[Dataset entries]
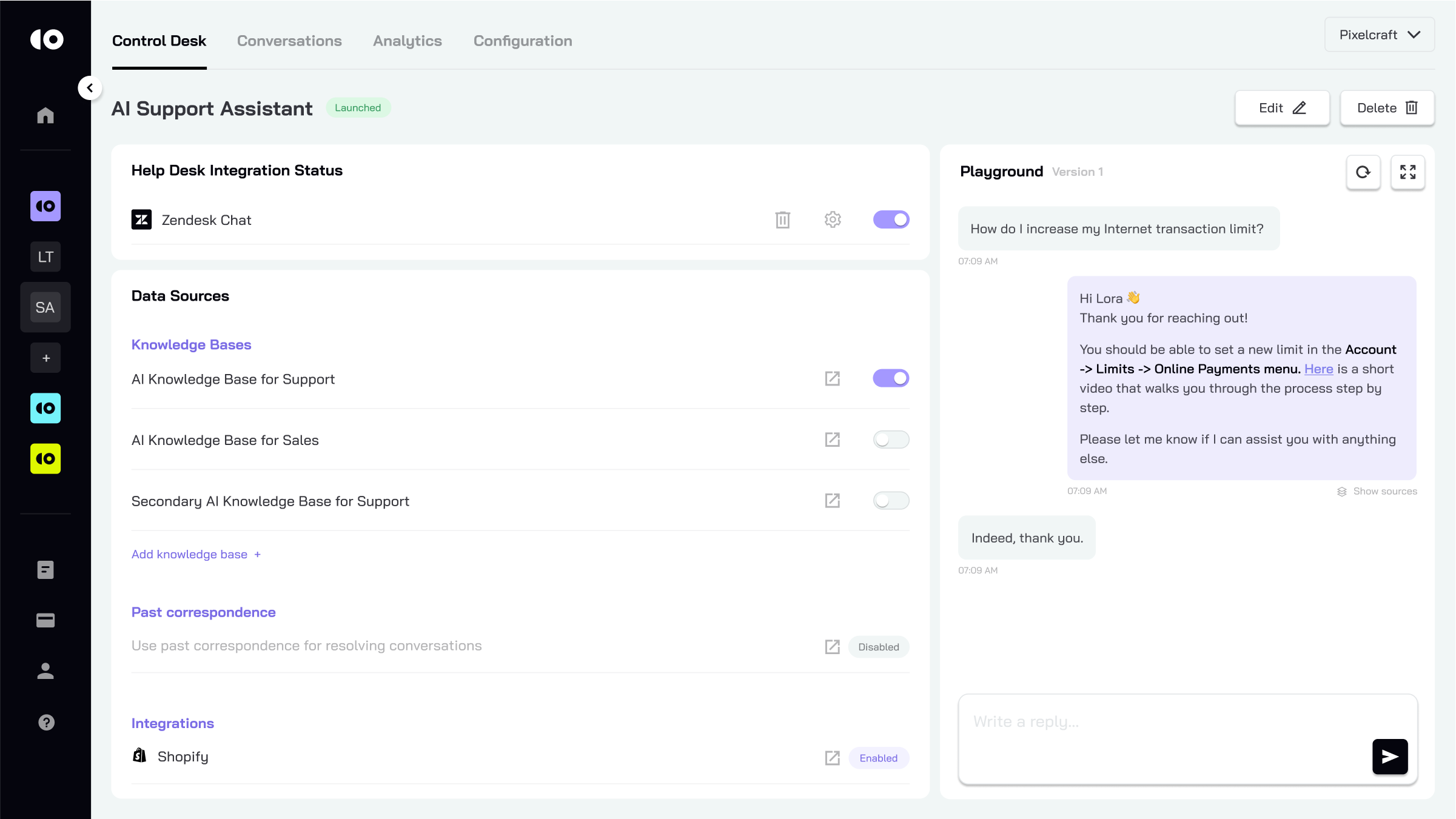Disable the Zendesk Chat toggle
This screenshot has height=819, width=1456.
[890, 219]
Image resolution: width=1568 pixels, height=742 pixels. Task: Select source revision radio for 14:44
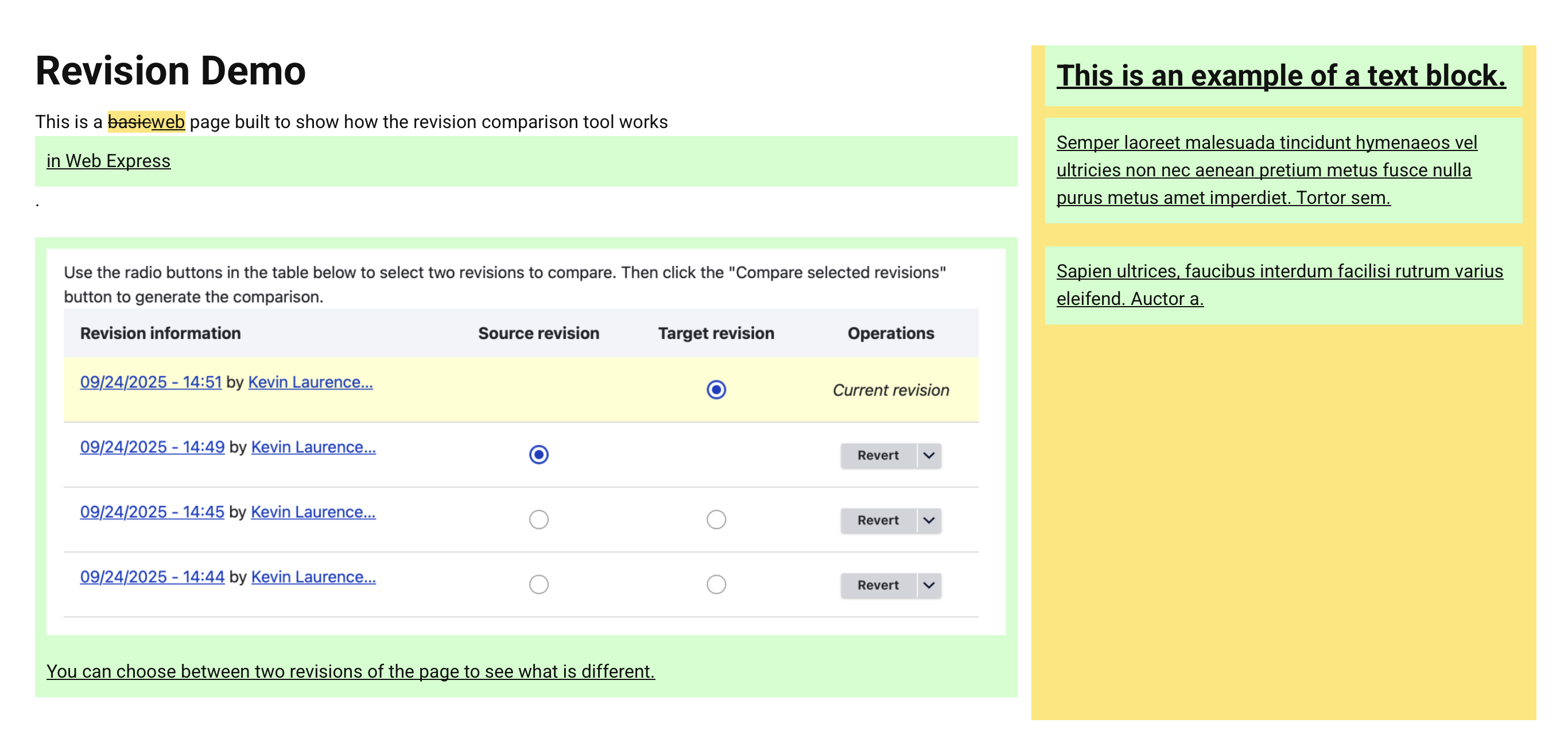coord(539,584)
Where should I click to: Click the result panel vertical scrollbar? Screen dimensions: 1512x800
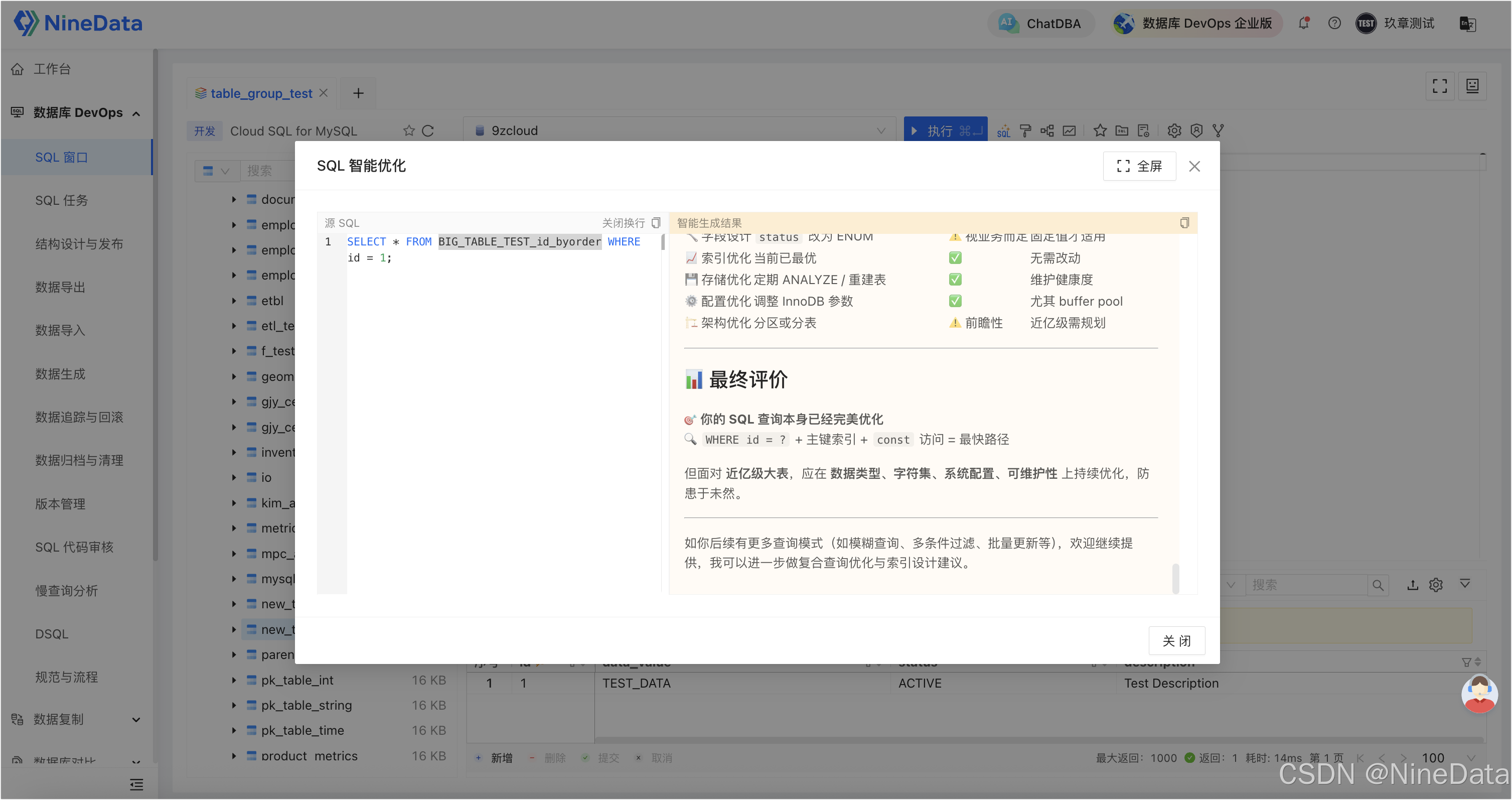point(1175,579)
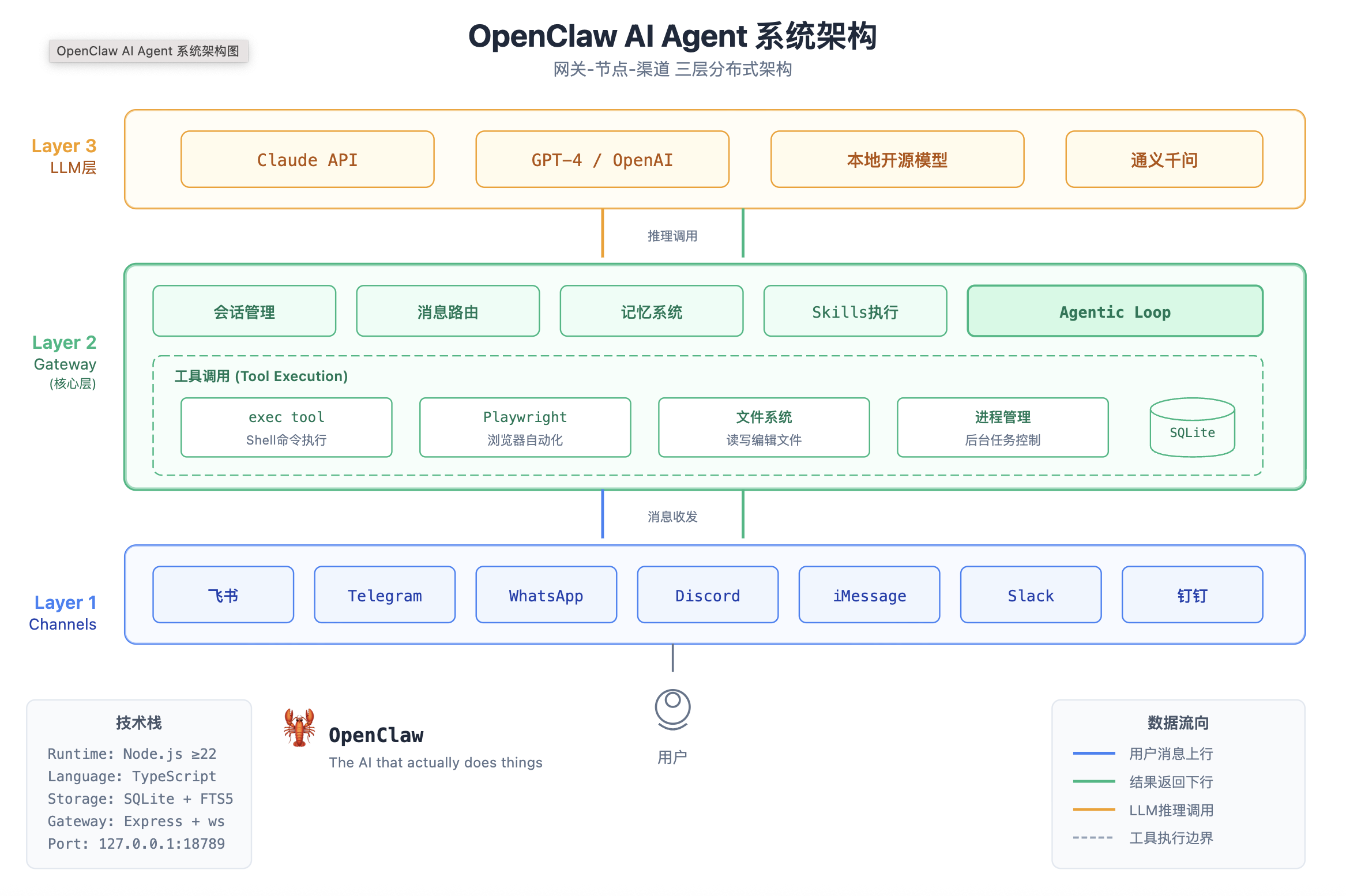Select the GPT-4 / OpenAI box
Viewport: 1346px width, 896px height.
[602, 159]
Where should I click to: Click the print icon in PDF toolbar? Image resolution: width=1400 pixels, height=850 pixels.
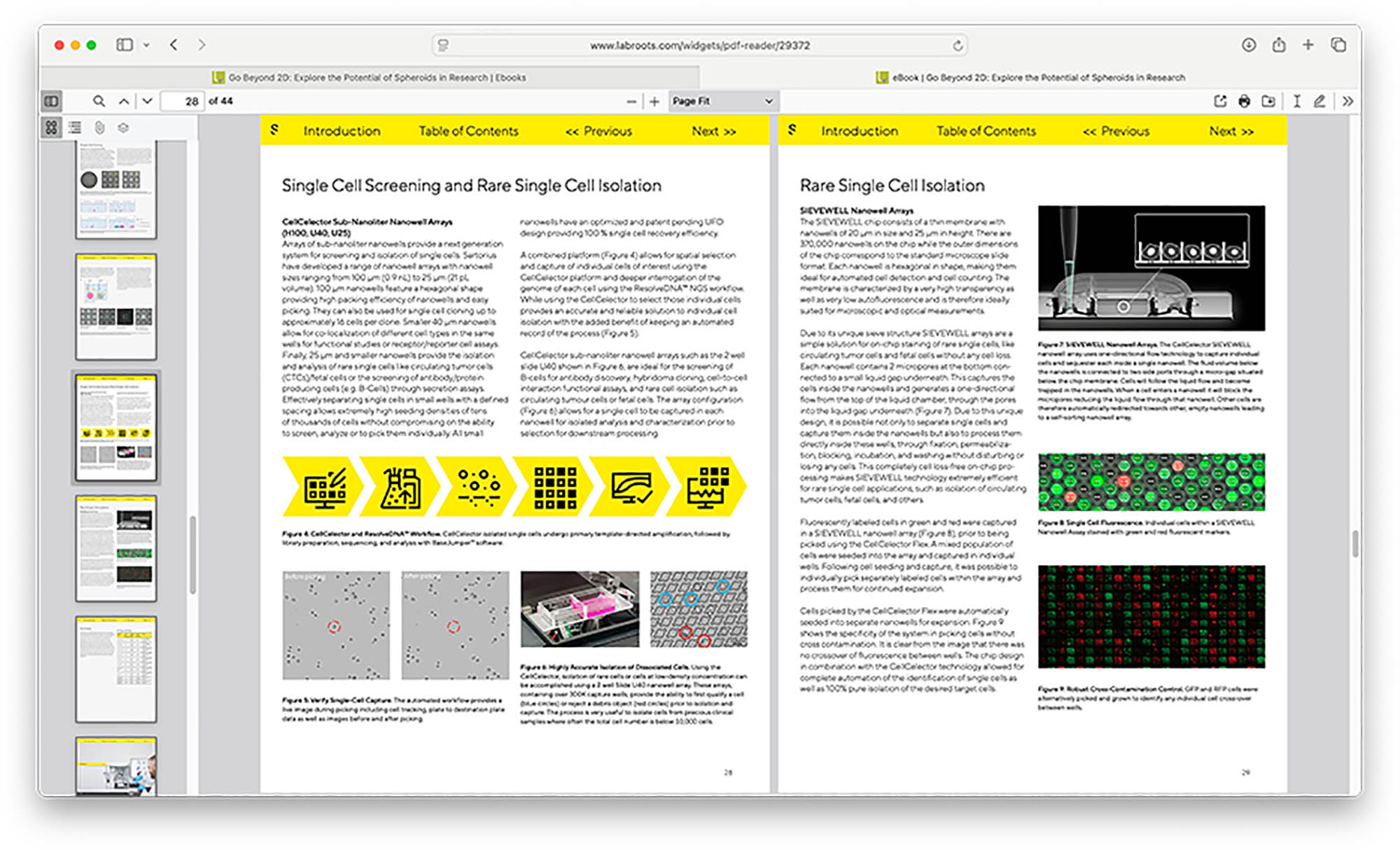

**Task goal:** Write out exactly the lines beginning with the line that holds "Where should I click to: Click the result" and ending with the final line of the data, both ends included, without the pictures.

**Solution to this exercise:**
Where should I click to: Click the result panel vertical scrollbar? Screen dimensions: 1512x800
point(1175,579)
Select the GPT-4 / OpenAI box
Viewport: 1346px width, 896px height.
[602, 159]
Where should I click to: Click the print icon in PDF toolbar? Image resolution: width=1400 pixels, height=850 pixels.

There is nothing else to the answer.